The pigment is used in the making of the lime cladding of Provençal houses, because it resists heat and the sun, but it is also an unsuspected ingredient in certain products : the rind of some cheeses, linoleum, brown wrapping paper, cardboard, ceramic, rubber and cosmetics.

The ochre market fell suddenly in the beginning of the 30's with the appearance of synthetic dyes with their more regular colour. Today, the exploitation of the site is reaching its end, but the Provençal Colorado still offers to its visitors' eyes its majestic panorama. Paths have been marked out to allow visitors to discover, on foot, bicycle or horseback, the extraordinary blaze of colours on its rocky massif. However, be careful with your clothing : remember that ochre is a powerful dye !

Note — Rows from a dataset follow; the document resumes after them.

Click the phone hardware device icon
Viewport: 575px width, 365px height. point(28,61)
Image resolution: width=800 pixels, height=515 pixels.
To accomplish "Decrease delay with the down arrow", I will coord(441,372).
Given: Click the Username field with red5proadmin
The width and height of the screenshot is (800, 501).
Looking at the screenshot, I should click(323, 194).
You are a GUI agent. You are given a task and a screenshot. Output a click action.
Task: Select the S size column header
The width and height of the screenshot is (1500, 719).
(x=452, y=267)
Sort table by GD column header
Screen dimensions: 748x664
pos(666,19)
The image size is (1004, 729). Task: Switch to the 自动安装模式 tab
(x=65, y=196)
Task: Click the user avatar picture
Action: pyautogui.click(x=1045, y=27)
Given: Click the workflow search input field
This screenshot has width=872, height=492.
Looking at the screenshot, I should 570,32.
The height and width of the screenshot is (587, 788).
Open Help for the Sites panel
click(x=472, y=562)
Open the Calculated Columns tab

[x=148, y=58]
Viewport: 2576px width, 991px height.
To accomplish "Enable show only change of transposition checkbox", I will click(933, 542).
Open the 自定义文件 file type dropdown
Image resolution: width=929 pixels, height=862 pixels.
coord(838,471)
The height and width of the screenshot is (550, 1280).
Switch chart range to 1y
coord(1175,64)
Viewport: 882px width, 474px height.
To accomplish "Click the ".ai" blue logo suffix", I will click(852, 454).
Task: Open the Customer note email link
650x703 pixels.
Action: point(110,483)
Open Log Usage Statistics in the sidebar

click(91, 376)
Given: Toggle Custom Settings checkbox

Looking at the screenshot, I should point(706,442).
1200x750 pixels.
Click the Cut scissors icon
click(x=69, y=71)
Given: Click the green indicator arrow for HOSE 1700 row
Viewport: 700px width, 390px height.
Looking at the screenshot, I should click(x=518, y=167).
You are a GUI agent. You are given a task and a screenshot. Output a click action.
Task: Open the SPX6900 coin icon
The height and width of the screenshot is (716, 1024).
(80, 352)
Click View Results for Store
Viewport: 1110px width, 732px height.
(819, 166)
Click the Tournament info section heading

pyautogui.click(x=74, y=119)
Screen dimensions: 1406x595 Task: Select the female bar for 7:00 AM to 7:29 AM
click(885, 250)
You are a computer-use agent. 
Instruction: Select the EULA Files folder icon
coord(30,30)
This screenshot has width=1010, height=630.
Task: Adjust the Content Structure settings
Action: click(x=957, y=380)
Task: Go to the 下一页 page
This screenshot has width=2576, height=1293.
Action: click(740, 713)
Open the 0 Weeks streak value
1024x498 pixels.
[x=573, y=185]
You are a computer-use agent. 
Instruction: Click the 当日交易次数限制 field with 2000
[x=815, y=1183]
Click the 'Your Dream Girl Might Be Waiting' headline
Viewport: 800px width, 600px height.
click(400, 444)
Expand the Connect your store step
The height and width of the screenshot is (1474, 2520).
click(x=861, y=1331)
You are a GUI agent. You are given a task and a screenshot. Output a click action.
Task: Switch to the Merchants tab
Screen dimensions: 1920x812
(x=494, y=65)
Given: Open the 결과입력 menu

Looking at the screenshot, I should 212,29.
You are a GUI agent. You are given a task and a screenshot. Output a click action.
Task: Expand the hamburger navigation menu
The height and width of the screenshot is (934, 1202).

In Roussillon, "the red Delphi" as Jean Vilar called it, the "ochre trail" resembles a painter's palette. To understand the treatment and use of these pigments, you really must visit the "Conservatoire des Ocres et des Pigments Appliqués", set up in a former ochre factory. In the heart of the village, the colour of the earth finds itself on the houses' façades or as trompe l'oeils on gates. Classed amongst the "most beautiful villages in France», this magical site is a picturesque maze of alleys and small squares. A wander is a must, from the lower part of town all the way up to the top of the Castrum - the château - with its panoramic views. And if one of the restaurants tempts you, don't resist : the Vaucluse is also a gastronomic region. The lamb of Provence, tomatoes, melons, cherries, grapes, courgettes and peppers, garlic and herbs, olive oil and sometimes truffles are the basis of the area's cuisine.